- _SUPPLIED MATERIAL_
▽
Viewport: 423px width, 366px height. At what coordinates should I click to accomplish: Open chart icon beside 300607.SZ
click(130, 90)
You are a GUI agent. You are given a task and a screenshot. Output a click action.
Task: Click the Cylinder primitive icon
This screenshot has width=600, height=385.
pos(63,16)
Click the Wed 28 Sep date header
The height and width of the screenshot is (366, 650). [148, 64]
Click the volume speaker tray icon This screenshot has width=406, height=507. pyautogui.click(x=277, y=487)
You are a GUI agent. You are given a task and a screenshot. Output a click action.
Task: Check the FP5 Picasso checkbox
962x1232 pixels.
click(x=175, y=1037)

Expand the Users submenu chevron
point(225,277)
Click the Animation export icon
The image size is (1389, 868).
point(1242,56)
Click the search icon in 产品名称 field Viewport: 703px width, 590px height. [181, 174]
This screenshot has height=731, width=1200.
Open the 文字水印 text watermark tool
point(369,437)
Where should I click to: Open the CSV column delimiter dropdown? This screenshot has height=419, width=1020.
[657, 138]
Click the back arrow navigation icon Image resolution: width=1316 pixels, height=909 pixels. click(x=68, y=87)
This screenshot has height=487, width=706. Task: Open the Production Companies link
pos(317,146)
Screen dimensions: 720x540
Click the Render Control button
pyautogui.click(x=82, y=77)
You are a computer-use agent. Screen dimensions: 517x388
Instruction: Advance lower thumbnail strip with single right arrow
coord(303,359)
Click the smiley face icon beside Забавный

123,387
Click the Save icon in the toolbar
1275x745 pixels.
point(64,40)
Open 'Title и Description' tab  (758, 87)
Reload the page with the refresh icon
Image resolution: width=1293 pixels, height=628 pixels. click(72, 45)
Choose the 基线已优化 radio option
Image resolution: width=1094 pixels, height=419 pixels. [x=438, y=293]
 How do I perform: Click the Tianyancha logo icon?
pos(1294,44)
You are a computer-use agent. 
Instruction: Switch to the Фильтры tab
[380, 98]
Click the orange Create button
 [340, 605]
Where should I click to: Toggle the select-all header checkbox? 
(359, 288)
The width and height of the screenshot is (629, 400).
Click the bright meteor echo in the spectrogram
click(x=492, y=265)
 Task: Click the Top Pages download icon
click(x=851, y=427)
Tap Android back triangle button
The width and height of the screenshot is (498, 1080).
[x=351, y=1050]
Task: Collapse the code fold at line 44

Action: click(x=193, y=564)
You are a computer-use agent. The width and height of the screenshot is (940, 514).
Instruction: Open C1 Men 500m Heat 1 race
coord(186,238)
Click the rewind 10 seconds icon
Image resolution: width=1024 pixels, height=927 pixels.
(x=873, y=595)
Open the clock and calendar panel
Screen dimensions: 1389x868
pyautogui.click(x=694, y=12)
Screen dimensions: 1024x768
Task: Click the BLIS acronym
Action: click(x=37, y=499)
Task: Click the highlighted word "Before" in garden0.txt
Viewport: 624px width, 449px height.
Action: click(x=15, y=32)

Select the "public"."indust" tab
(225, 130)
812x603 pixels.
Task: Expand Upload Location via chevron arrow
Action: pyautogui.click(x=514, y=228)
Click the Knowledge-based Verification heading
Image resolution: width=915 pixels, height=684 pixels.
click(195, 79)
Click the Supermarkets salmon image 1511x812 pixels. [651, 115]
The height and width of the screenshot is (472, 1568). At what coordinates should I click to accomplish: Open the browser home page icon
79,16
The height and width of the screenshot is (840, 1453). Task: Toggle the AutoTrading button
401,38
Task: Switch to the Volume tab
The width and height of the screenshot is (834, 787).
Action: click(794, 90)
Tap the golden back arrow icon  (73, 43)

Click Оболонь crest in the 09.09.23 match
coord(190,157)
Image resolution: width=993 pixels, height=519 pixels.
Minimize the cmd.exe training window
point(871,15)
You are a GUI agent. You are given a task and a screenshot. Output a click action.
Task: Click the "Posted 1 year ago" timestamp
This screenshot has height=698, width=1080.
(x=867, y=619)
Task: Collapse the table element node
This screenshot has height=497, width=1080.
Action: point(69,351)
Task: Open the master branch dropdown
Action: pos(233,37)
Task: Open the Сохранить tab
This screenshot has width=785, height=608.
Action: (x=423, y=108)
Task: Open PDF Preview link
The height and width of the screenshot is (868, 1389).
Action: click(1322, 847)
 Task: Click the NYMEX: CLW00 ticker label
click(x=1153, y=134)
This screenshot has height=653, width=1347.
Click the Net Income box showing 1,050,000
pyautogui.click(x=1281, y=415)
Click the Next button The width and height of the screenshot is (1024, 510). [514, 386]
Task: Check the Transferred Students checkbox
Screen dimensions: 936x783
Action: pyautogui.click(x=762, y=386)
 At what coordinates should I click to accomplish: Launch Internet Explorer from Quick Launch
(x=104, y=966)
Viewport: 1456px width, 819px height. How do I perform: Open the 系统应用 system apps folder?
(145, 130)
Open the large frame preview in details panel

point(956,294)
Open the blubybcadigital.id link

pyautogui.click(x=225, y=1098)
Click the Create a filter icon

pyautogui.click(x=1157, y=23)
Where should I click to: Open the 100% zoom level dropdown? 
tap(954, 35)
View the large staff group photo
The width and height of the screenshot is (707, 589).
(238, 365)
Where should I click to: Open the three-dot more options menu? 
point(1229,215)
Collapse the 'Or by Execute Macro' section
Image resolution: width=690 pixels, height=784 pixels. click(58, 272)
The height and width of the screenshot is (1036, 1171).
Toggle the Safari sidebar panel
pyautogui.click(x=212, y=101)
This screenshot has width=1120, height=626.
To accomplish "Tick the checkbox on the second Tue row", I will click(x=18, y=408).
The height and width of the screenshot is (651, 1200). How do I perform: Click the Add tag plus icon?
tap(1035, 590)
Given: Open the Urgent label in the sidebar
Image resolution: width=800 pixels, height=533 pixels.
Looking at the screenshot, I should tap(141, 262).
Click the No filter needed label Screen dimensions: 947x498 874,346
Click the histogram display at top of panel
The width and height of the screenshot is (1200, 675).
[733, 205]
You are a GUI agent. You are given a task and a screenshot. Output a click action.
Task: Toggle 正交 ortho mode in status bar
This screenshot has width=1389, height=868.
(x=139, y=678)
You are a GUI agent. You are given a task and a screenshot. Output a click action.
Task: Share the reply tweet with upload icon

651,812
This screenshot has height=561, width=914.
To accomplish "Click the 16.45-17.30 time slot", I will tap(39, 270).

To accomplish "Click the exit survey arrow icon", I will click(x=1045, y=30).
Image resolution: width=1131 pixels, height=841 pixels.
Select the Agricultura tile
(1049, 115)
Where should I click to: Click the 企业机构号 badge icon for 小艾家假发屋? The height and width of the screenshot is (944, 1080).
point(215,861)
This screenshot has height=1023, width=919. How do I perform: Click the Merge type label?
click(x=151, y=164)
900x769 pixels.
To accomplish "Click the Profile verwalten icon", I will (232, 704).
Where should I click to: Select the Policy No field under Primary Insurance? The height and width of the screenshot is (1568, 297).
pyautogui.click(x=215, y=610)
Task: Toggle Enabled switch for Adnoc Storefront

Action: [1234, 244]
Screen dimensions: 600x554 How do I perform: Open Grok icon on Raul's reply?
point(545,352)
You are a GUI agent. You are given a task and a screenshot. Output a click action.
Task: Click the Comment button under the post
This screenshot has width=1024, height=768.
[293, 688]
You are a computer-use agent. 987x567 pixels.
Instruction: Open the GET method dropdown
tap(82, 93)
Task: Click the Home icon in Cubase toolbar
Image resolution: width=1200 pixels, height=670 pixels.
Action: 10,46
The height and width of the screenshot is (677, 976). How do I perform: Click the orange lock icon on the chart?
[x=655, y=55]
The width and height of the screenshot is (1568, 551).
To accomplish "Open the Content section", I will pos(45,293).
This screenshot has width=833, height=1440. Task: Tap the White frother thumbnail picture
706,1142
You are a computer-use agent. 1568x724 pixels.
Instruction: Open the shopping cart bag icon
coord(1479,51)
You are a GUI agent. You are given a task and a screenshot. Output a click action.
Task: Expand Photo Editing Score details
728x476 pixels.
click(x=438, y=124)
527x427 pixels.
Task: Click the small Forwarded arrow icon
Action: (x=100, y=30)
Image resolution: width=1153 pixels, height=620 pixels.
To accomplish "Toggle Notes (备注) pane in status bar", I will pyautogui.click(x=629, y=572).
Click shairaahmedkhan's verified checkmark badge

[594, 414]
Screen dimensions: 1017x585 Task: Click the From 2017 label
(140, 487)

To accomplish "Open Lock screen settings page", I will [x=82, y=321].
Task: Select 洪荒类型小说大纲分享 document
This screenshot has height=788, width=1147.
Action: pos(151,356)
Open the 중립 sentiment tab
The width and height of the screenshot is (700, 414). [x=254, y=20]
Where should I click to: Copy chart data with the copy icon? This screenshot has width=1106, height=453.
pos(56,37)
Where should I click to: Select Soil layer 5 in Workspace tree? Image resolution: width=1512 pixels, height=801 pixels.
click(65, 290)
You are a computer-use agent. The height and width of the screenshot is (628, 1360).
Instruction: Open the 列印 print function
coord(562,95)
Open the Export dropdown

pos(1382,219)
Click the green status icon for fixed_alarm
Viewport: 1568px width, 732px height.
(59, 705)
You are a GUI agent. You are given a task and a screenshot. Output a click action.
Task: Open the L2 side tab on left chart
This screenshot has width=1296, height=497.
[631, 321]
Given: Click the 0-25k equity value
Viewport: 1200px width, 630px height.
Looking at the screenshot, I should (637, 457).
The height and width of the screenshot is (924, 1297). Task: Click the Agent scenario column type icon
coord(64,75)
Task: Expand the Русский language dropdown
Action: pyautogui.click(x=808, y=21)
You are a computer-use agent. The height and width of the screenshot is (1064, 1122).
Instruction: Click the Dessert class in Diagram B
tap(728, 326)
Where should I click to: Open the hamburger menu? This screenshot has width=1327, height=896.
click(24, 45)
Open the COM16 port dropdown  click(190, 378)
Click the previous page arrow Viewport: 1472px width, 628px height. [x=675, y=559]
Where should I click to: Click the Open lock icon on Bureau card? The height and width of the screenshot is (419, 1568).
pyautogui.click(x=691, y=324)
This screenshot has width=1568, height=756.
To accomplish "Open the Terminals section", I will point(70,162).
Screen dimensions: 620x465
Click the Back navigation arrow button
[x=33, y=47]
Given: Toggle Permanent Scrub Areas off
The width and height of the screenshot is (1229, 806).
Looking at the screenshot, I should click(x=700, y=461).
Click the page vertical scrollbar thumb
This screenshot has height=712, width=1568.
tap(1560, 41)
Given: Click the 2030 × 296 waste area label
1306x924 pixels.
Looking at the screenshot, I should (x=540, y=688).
△
- _TASK DETAILS_
Please retype the data exactly as it stands, from its first line down to the line that contains "Task: Click the Cylinder primitive icon", then stop.

- _YOUR RESPONSE_
Viewport: 423px width, 366px height. At what coordinates should I click to accomplish: Open chart icon beside 300607.SZ
click(130, 90)
You are a GUI agent. You are given a task and a screenshot. Output a click action.
Task: Click the Cylinder primitive icon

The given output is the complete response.